Hi there, i’m unsure if vector count is different for s1, p1 or p2 but i’m using s1. I would like to know how anyone found a way to get a vector count of the document before uploading to the database. Or is it by a certain number of chunks with langchain and tokens per document? I am specifically talking about the vector count when you query the pinecone stats for namespaces, it comes with the vector count with the namespace name.
Hi @AlphaApollo ,
Thanks for your interesting question!
You could reproduce the same vector count we provide on the backend via the Pinecone describe index stats API call by doing the following:
- every time you pass your data through your embedding model, keep an incrementing counter of the vectors you’re going to attempt to
- If the call to Pinecone
upsertis successful, increment the counter by the number of vectors upserted.
- If the API call is rejected or fails, do not increment your local counter by the number of vectors you attempted but failed to upsert.

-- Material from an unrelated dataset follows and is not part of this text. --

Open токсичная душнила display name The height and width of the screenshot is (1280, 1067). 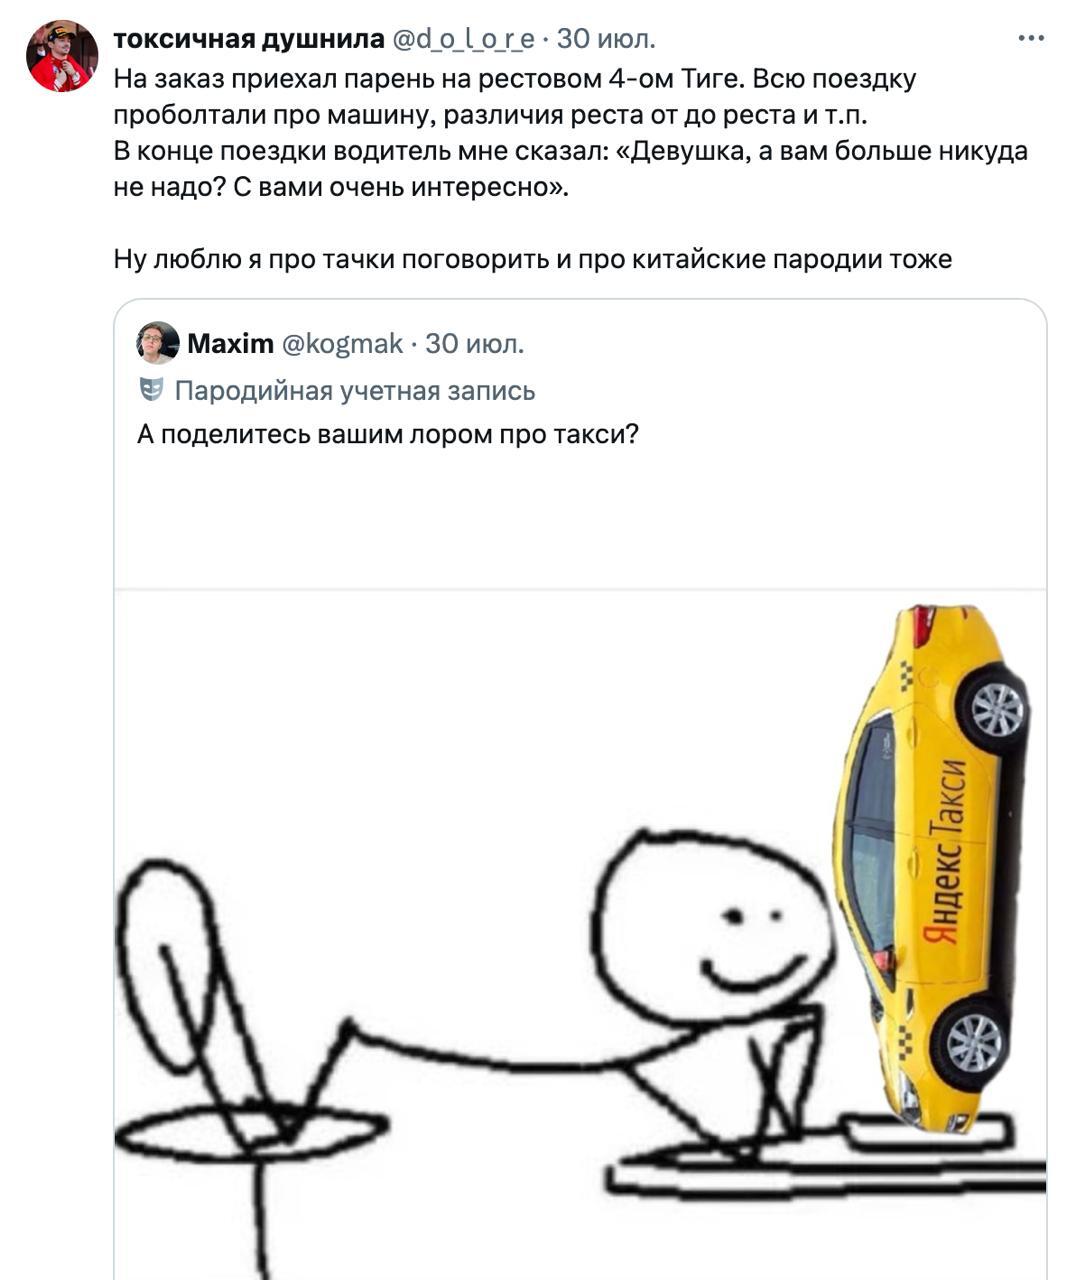pos(249,39)
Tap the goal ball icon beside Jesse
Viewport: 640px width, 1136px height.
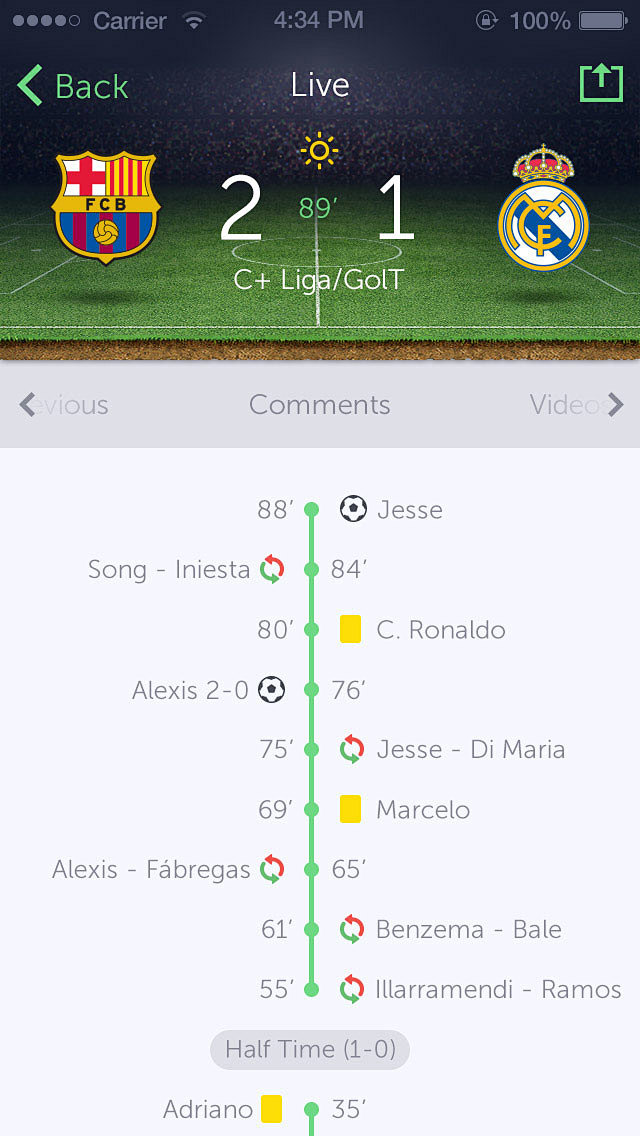click(x=353, y=509)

- Finally, add some reasonable timeout of a few seconds or more ( you may need to experiment here to determine the ideal value ) before making the Pinecone describe index stats API call
This last consideration is important because there may be a slight delay before the value Pinecone returns for your index stats matches the upserted vector count you are tracking locally.
This is because Pinecone upsert requests first land in a queue of varying size depending on which Pod type you select - and in some cases, this queue can introduce a slight delay before vectors are successfully written.
I hope this is helpful!